*** RECORDS FOR THIS EXERCISE Section Begins ***

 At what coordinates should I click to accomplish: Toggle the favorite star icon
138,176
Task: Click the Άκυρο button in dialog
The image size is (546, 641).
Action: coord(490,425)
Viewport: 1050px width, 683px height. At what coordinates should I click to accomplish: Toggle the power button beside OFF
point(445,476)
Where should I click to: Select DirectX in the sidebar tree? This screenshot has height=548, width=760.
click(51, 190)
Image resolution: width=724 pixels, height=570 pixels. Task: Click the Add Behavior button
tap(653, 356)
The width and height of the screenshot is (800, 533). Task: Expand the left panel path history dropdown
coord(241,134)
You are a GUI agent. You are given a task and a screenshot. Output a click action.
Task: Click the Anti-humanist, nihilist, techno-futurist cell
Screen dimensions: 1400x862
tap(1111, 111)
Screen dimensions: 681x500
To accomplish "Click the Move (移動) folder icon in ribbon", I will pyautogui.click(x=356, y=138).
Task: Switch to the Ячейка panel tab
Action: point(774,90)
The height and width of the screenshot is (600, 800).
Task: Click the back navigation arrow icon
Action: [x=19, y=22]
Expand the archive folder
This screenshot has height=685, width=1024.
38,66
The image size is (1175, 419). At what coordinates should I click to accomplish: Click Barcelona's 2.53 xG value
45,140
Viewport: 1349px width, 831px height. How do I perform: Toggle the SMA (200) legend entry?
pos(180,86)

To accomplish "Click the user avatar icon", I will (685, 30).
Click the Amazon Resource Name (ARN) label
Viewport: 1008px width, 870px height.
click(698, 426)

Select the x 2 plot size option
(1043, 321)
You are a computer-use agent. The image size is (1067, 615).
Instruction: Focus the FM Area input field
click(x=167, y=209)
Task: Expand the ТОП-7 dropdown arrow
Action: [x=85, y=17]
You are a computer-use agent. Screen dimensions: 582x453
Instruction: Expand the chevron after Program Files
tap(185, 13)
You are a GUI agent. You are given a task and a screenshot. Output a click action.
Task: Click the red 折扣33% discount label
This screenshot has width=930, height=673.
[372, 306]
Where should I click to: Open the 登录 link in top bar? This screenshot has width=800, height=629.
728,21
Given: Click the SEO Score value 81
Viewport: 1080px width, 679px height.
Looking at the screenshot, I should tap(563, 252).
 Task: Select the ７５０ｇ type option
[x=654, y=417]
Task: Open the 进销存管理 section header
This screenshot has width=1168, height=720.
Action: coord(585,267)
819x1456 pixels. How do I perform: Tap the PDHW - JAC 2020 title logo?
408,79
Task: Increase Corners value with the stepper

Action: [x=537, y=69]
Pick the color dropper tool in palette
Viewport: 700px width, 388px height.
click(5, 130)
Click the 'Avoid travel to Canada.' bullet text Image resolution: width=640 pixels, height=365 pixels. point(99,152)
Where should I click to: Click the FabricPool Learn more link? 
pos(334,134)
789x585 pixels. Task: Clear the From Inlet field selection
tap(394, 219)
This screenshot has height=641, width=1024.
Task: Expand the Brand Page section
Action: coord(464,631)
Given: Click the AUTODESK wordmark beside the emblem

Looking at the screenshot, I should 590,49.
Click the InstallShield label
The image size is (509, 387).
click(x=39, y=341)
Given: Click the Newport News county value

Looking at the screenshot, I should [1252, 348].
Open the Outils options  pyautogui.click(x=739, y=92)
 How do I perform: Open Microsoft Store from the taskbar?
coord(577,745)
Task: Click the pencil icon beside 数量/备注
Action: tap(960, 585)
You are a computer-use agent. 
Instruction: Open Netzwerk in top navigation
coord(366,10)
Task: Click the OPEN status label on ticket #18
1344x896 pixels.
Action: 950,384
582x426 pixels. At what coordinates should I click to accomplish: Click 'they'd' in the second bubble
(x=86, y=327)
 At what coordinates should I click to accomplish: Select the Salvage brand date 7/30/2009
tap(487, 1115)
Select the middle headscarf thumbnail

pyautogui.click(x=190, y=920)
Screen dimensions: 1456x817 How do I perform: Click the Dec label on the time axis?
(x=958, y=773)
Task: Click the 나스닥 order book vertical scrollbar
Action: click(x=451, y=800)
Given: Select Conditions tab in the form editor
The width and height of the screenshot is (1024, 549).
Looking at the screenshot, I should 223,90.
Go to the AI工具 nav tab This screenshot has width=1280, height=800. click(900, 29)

*** RECORDS FOR THIS EXERCISE Section Ends ***

WHAT TO DO » From the records, copy every line that has the string "computer" in it.

ANSWER TO THIS PROBLEM »
You are a computer-use agent. The image size is (1067, 615).
You are a computer-use agent. Screen dimensions: 582x453
You are a computer-use agent. 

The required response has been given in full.